Never mind, that interrupts the official narrative and higher truth, that it’s the damn Israelis that are the source of all conflict in the Middle East. Best we not consider this bit of information then. Carry on.
Monster truck rallies. In Paris.
Six of the world’s most legendary Monster Jam® monster trucks had the fans at Bercy’s Omnisport Arena on their feet throughout four action-packed performances in the tour’s first-ever stop in Paris.
Grave Digger®, Hot Wheels®, El Toro Loco®, Slingshot, and the Superman and Batman monster trucks delighted the 20,000-plus fans at the Hot Wheels-sponsored Monster Jam. Grave Digger and the Hot Wheels monster trucks stole the show, earning multiple wins in the wheelie competition, the racing competition, and freestyle competition.
“We’re continually amazed by the enthusiastic support we receive at every European Monster Jam tour stop,” said John Seasock, driver of the Hot Wheels monster truck. “Hot Wheels really supported our tour here in Paris, and I’m so happy to put together some wins for them here.”
Oh, some Frenchmen must have spontaneously combusted for this degradation of their celebrated culture.
But, come to think of it, what exactly is that celebrated culture?
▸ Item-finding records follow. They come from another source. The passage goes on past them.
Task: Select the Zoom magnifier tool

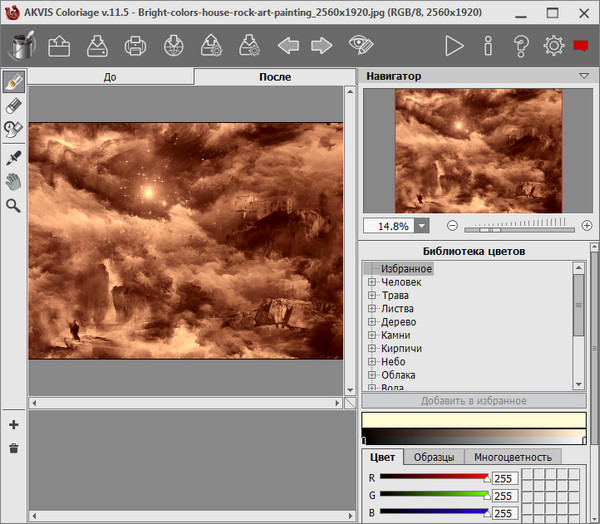Action: 14,205
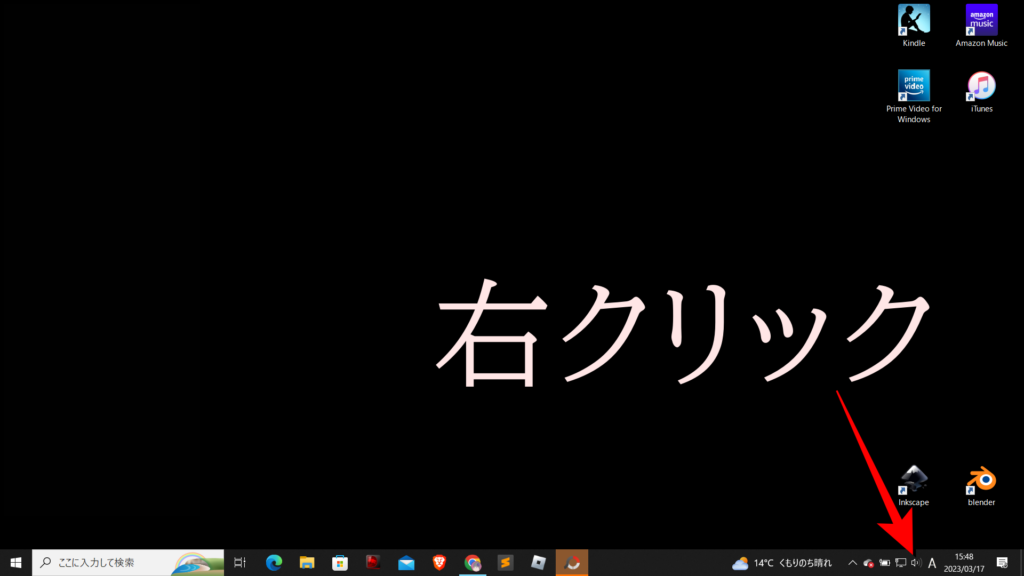The height and width of the screenshot is (576, 1024).
Task: Open the Mail app in taskbar
Action: pos(406,563)
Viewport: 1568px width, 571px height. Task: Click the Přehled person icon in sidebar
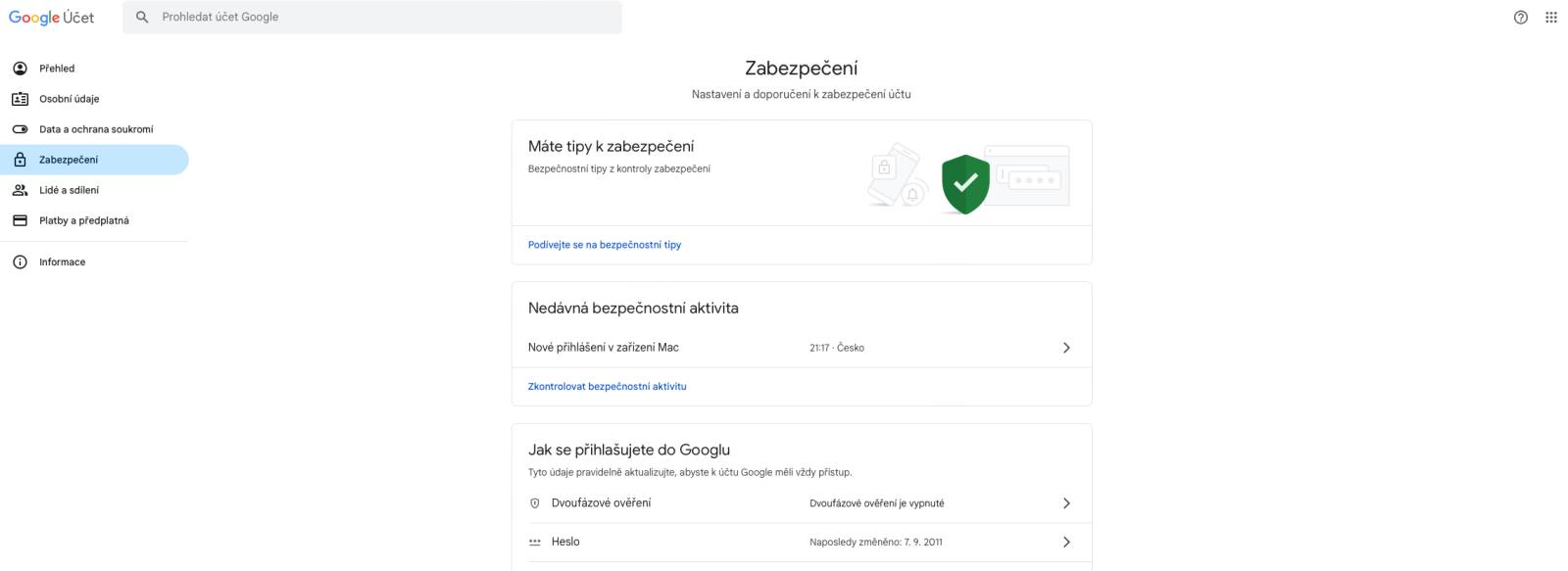pyautogui.click(x=20, y=69)
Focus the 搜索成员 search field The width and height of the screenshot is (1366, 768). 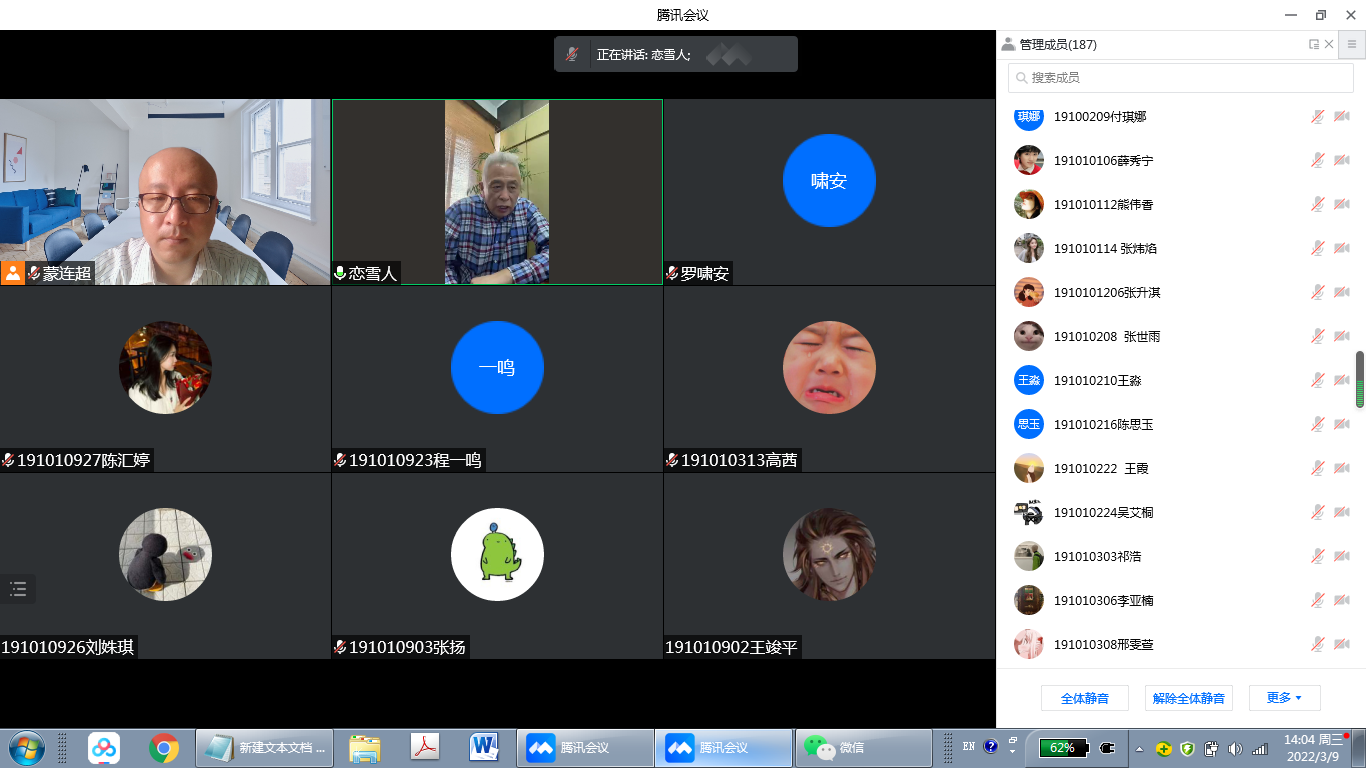pyautogui.click(x=1180, y=77)
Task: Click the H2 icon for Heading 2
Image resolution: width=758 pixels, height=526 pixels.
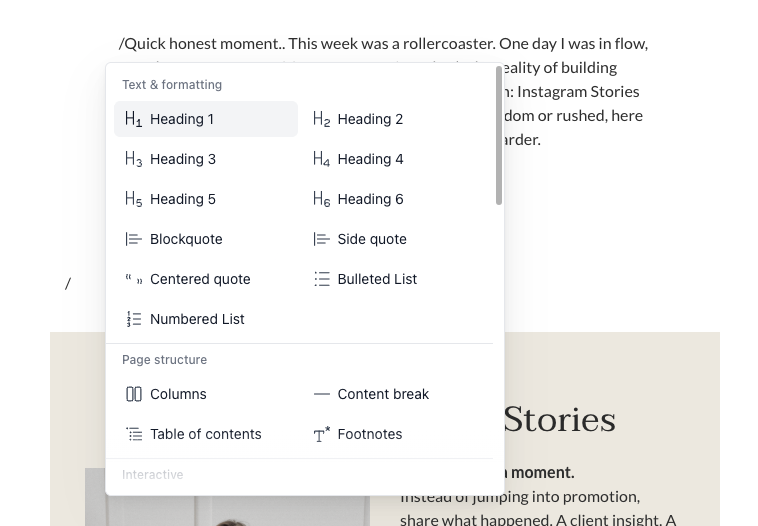Action: coord(321,119)
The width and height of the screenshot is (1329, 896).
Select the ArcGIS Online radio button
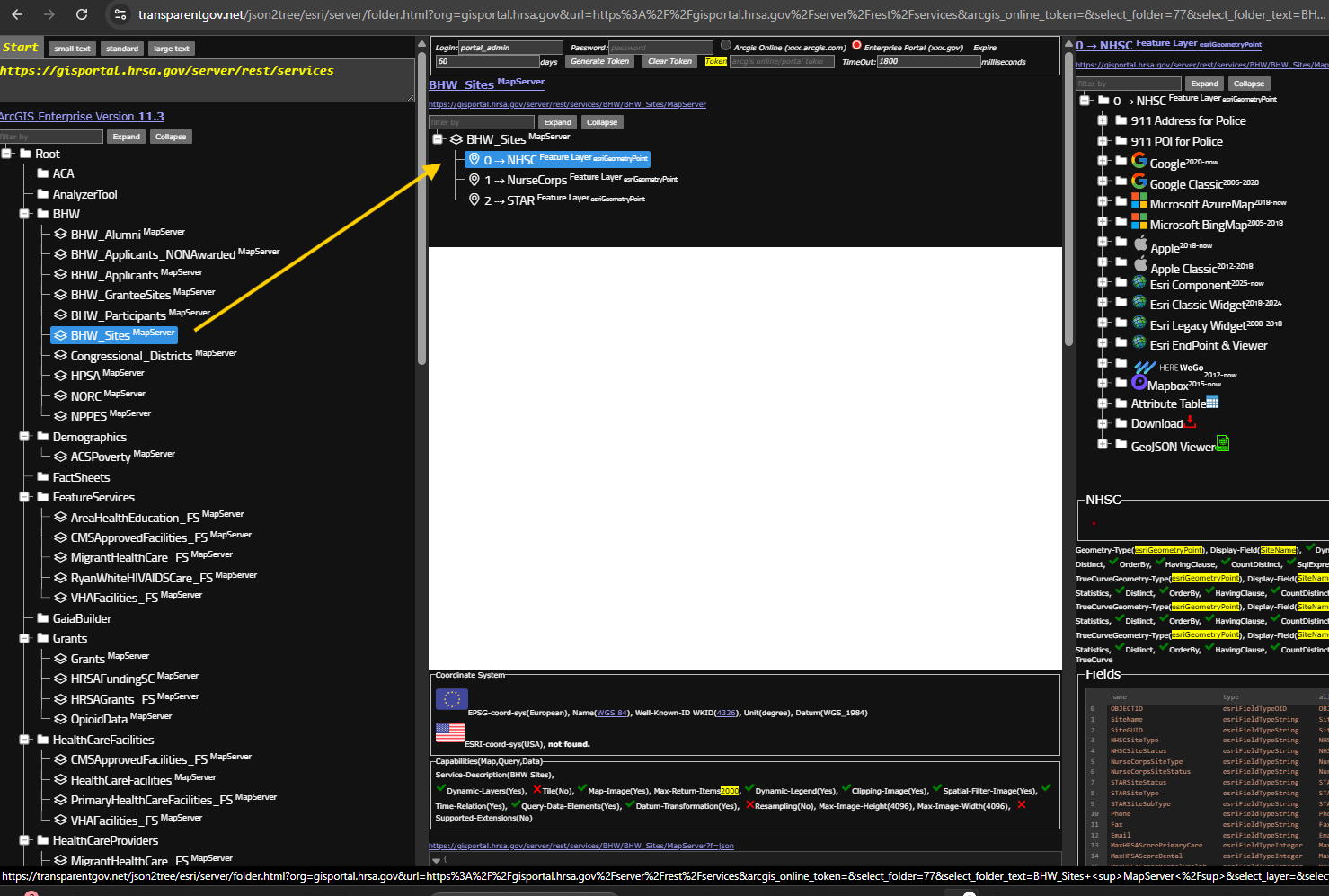pos(726,46)
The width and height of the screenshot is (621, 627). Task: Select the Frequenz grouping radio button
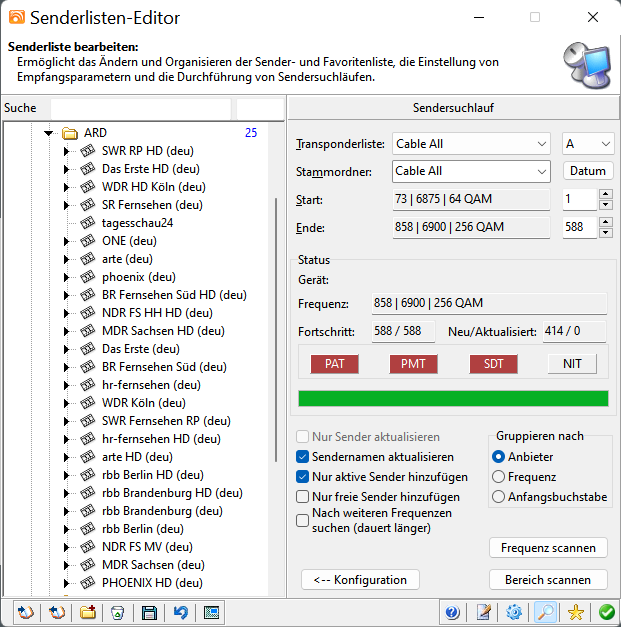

Nothing but imports. I mean, the most famous painting in their fancypants museum was painted by an Eyetalian, wasn’t it?
‘Big Brother’ cameras listen for fights:
The system works by putting microphones in CCTV cameras to continually analyze the sound in the surrounding area. If aggressive tones are picked up, an alarm signal is automatically sent to the police, who can zoom in the camera to the location of the suspect sound and investigate the situation.
“Ninety percent of violent cases start with verbal aggression,” Van der Vorst said. “With our system, the police can respond a lot quicker to a violent situation.”
Aggressive foreign powers can continue quietly poisoning dissidents, though.